Bu Guru Mita & Pak Guru Ahmad
Malam ini telah sepi. Hanya
suara gemricik air yang seakan berirama dari dalam kamar mandi. Jam digital itu
memang sudah menunjukkan pukul 22.00 WIB. Wajah sudah mulai lusuh. Rasa itu tak
bisa membohongi kenyataan. Namun, malam ini masih berteman dengan sederet
catatan amanah yang harus diselesaikan. Sesekali mata ini melirik diantara
sudut kanan yaitu segelas kopi hitam. Kejenuhan itu ku obati dengan membuka dan
menyusuri sudut demi sudut gambar dan tulisan. Membuka pengalaman tidak harus
dalam warna-warni lampu kota serta ramainya pemandangan nyata. Berbekal leptop
tua ini, aku menyusuri dunia maya yang terus memberikan gambaran tentang
ramainya di luar sana. Tak ada batas untuk belajar. Dimanapun kita berada,
kapan pun waktunya, selalu ada ilmu yang mahal harganya yang tidak kita jumpai
dalam bangku pendidikan atau pun gedung-gedung akademis.

▶ **Tugas latihan**: Salin lagi bagian teks dokumen yang diawali kata-kata "Bu Guru Mita" dan berhenti setelah "pun gedung-gedung akademis.". Tukar "kopi hitam" dengan "teh manis".

▶ **Baris data tersimpan**:
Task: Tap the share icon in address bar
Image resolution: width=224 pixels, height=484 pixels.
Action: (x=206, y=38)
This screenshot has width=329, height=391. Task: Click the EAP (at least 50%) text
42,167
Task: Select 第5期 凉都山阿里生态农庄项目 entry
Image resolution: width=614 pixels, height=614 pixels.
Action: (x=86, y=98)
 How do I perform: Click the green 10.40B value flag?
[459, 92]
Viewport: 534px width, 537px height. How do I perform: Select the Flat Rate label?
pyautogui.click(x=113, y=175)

...

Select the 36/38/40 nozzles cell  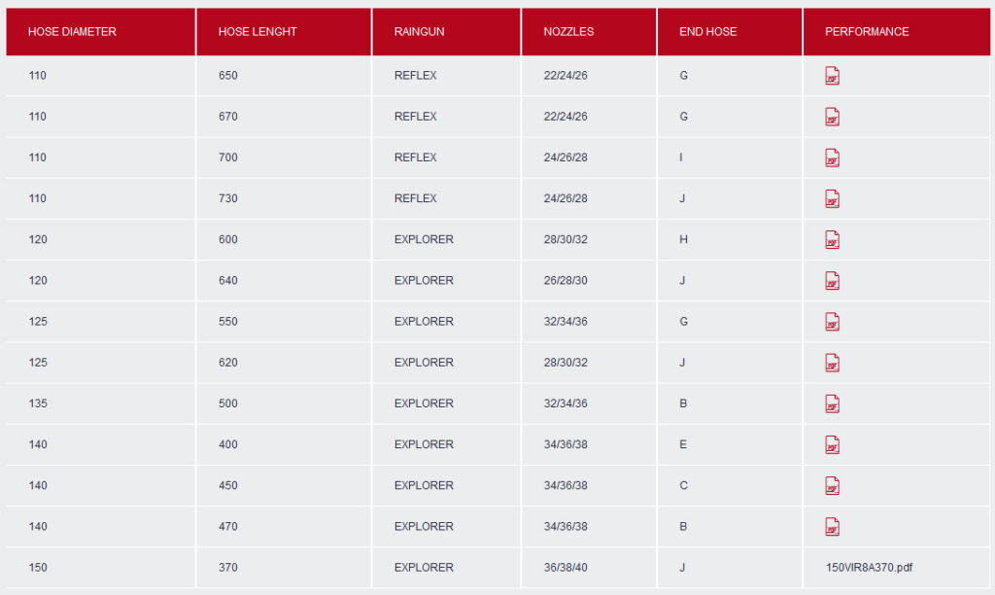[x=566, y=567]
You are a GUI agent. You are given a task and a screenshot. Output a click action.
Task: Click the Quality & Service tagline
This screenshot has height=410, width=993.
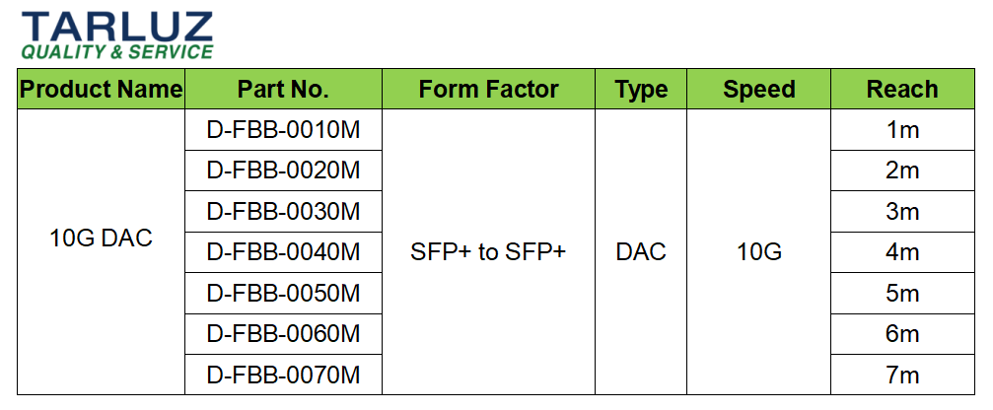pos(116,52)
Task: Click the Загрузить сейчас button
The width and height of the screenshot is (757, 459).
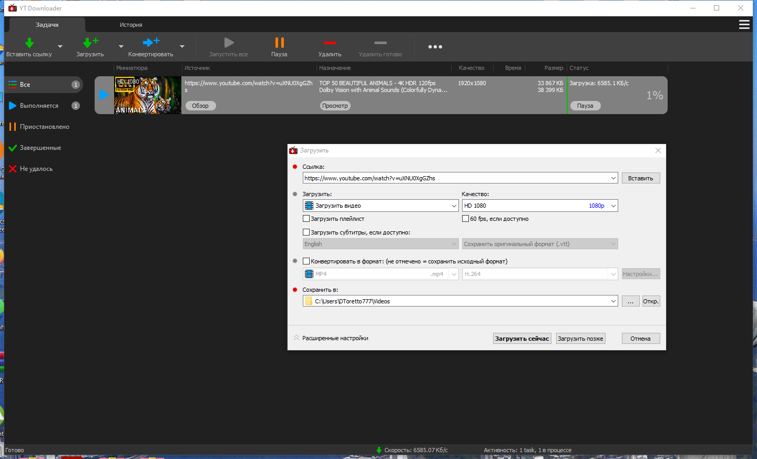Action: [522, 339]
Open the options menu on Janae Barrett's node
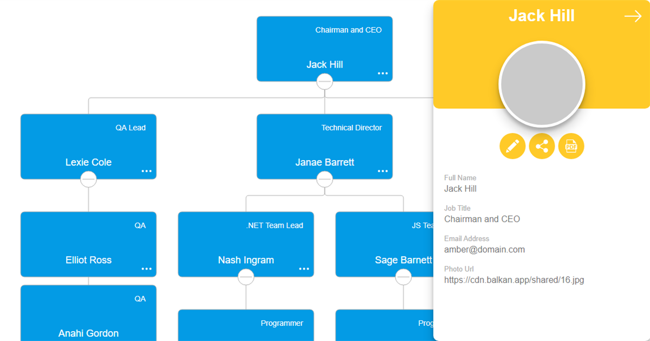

==

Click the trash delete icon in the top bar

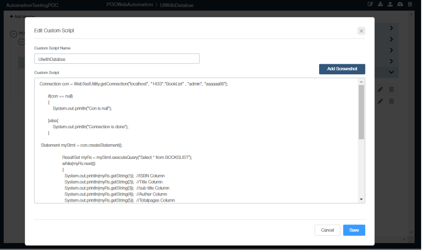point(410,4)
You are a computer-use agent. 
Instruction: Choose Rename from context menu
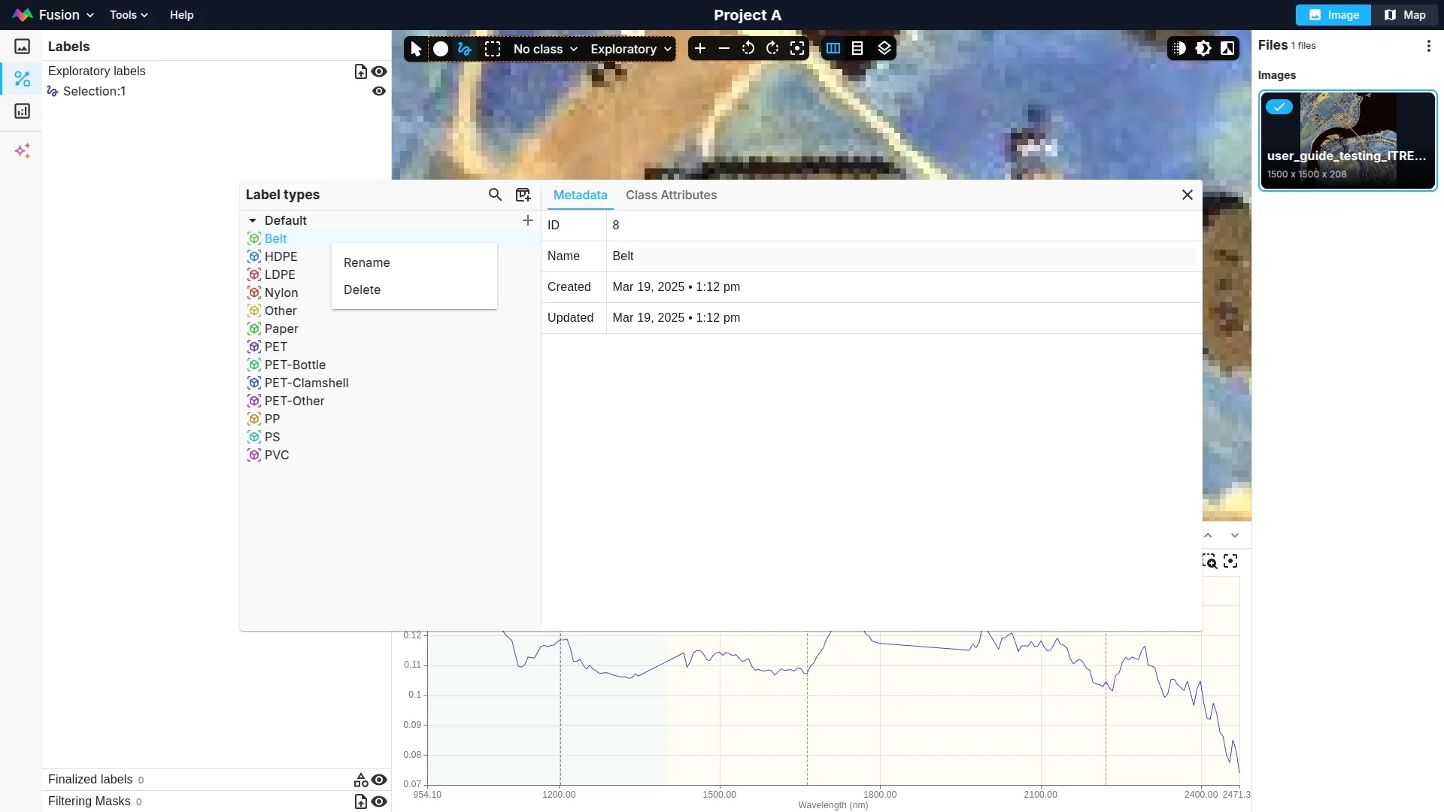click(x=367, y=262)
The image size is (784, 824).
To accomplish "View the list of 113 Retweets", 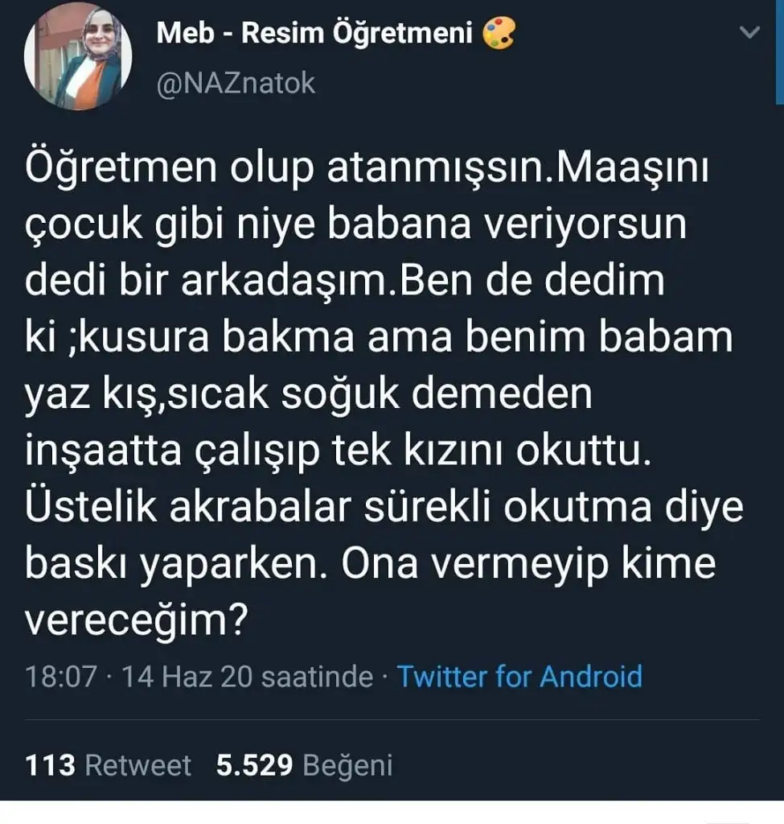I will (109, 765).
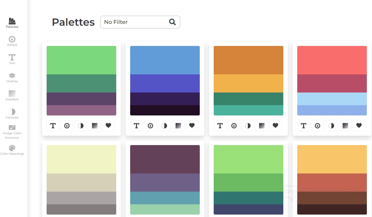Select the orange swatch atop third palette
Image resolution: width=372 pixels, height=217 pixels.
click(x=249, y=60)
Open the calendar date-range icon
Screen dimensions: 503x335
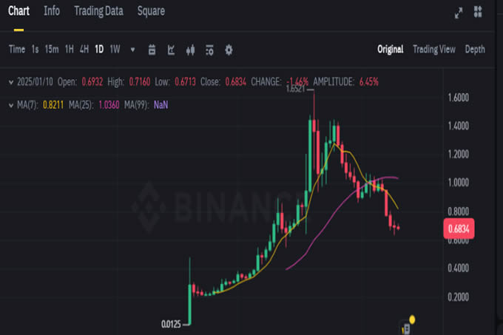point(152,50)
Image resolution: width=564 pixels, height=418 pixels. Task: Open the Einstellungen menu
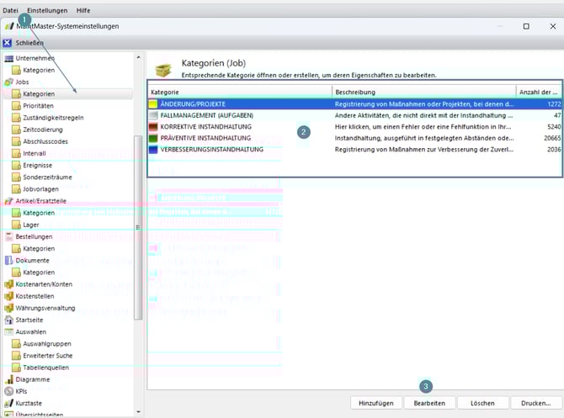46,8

▶ **Jawaban tertulis**:
Bu Guru Mita & Pak Guru Ahmad
Malam ini telah sepi. Hanya
suara gemricik air yang seakan berirama dari dalam kamar mandi. Jam digital itu
memang sudah menunjukkan pukul 22.00 WIB. Wajah sudah mulai lusuh. Rasa itu tak
bisa membohongi kenyataan. Namun, malam ini masih berteman dengan sederet
catatan amanah yang harus diselesaikan. Sesekali mata ini melirik diantara
sudut kanan yaitu segelas teh manis. Kejenuhan itu ku obati dengan membuka dan
menyusuri sudut demi sudut gambar dan tulisan. Membuka pengalaman tidak harus
dalam warna-warni lampu kota serta ramainya pemandangan nyata. Berbekal leptop
tua ini, aku menyusuri dunia maya yang terus memberikan gambaran tentang
ramainya di luar sana. Tak ada batas untuk belajar. Dimanapun kita berada,
kapan pun waktunya, selalu ada ilmu yang mahal harganya yang tidak kita jumpai
dalam bangku pendidikan atau pun gedung-gedung akademis.